Below are three example package definitions. These illustrate some of the more common types of packages. In many case these can be used as is with changes to the package name, revision and home fields.
The figure below illustrates the configuration for the IDL based EUVIMTOOL application.
NOTE 1: The DEPENDENCY LIST only contains the UDFTOIDL package. You might expect the UDFCORE packages to be there also but UDFTOIDL has both a WINDOWS and NON-WINDOWS installation. The WINDOWS installation does not require the UDFCORE packages and the NON-WINDOWS installation does. By just listing a dependency on UDFTOIDL we let UDFTOIDL take care of any dependences it has which removes any OS dependency from this package.
The figure below illustrates the configuration for the documentation for the EUVSim package.

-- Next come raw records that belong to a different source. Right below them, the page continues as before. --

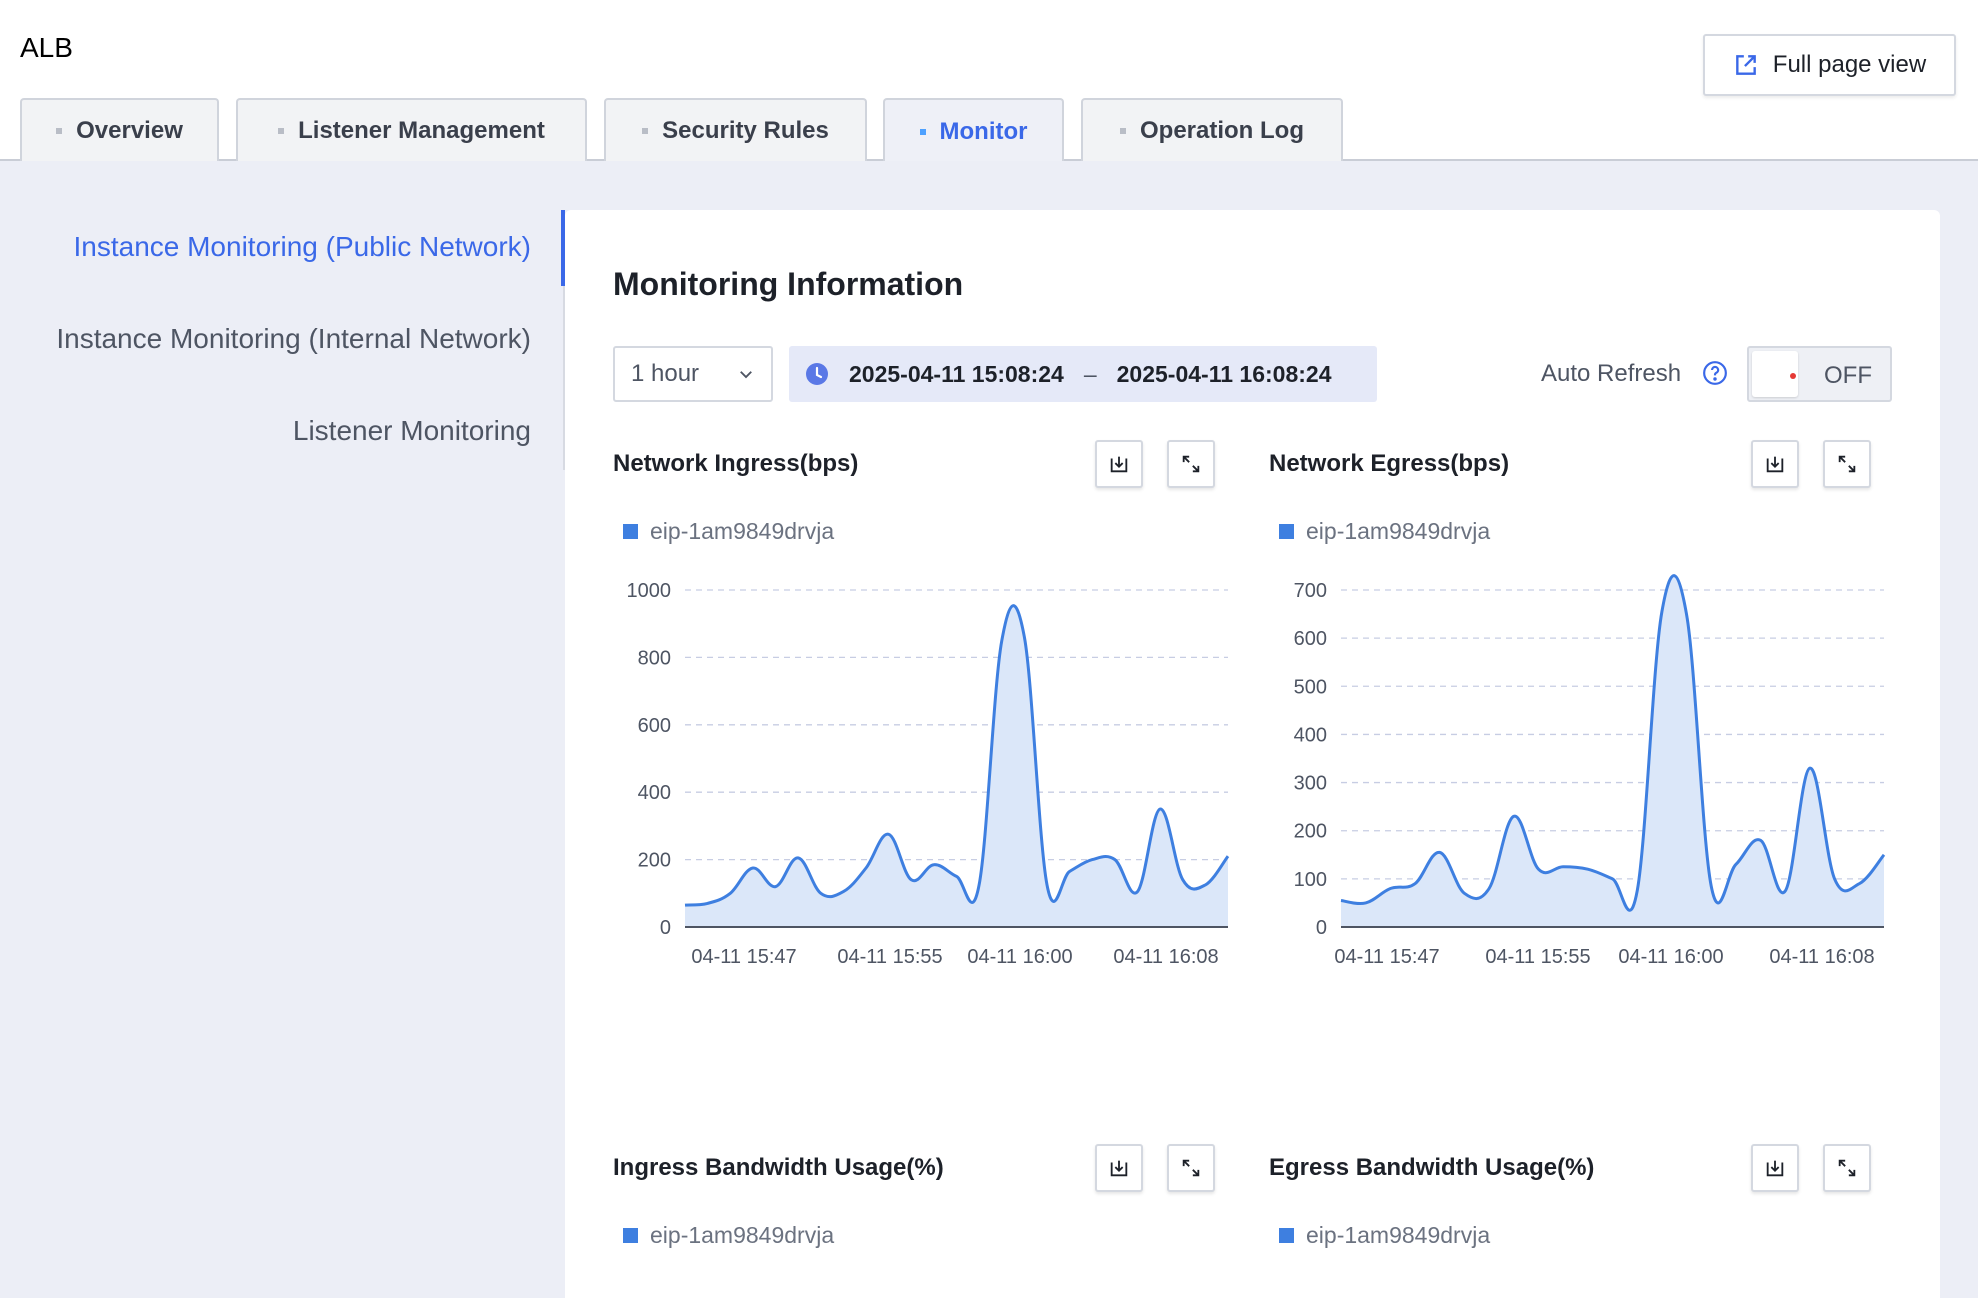 Image resolution: width=1978 pixels, height=1298 pixels. Describe the element at coordinates (1820, 374) in the screenshot. I see `auto-refresh-toggle: OFF` at that location.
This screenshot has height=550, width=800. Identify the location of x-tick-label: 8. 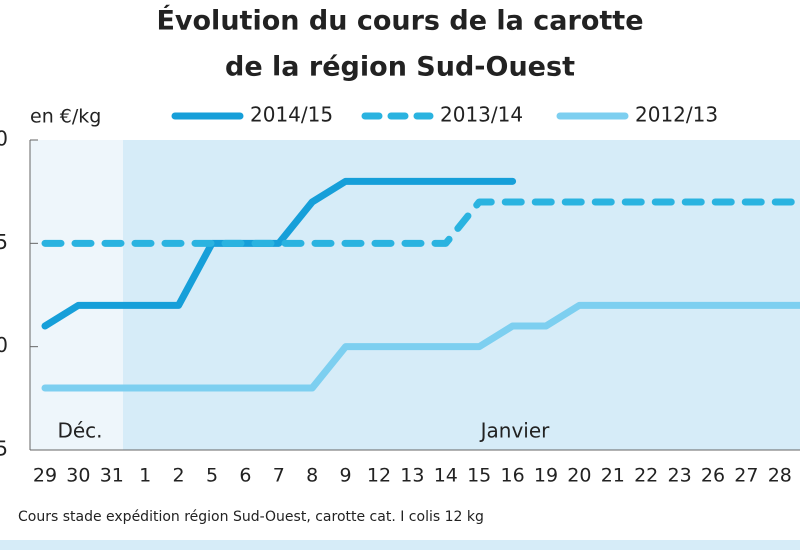
(312, 476).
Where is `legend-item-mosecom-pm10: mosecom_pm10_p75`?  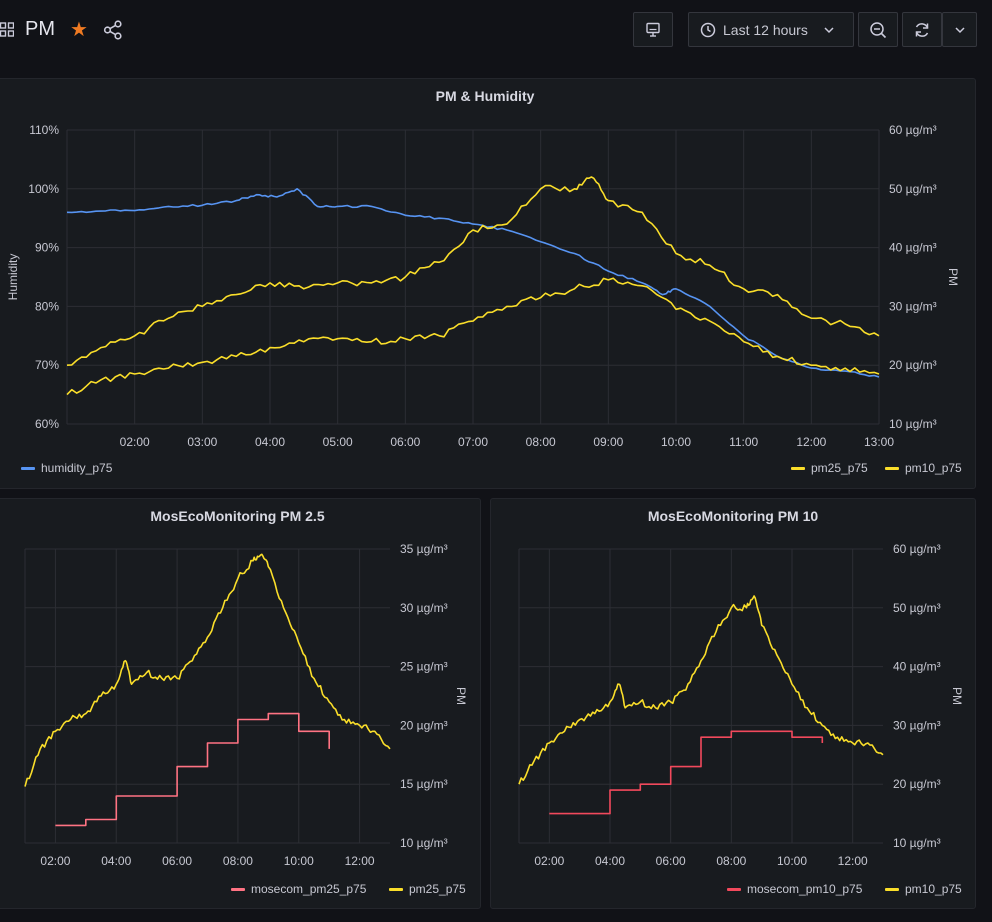 legend-item-mosecom-pm10: mosecom_pm10_p75 is located at coordinates (794, 889).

NOTE 1:All document packages should include D,DocBase in the dependency list. This package includes the UDF document style sheets and the documentation index file.
NOTE 2:You should include a revision number with the D,DocBase dependency. This should be set to have a release number 1 higher than the current release. You will need to notify the UDF archive administrator and have an entry added to the table of contents file to include this document. Give as info, the document HOME directory, a title, the file to point to, and the DocBase version number the update should have.
The figure below illustrages the configuration for the Tcl based package TCLUTILS.
NOTE 1: This package contains associated C code evident by the inclusion of the C-Code subdirectory. If the package is pure Tcl with no C code then the package definition should not include the C-Code subdirectory, should not include the C-Code based files in the File Manifest, and does not use a special installer.
NOTE 2: All Tcl based packages need T,TCLCNTRL as a dependency.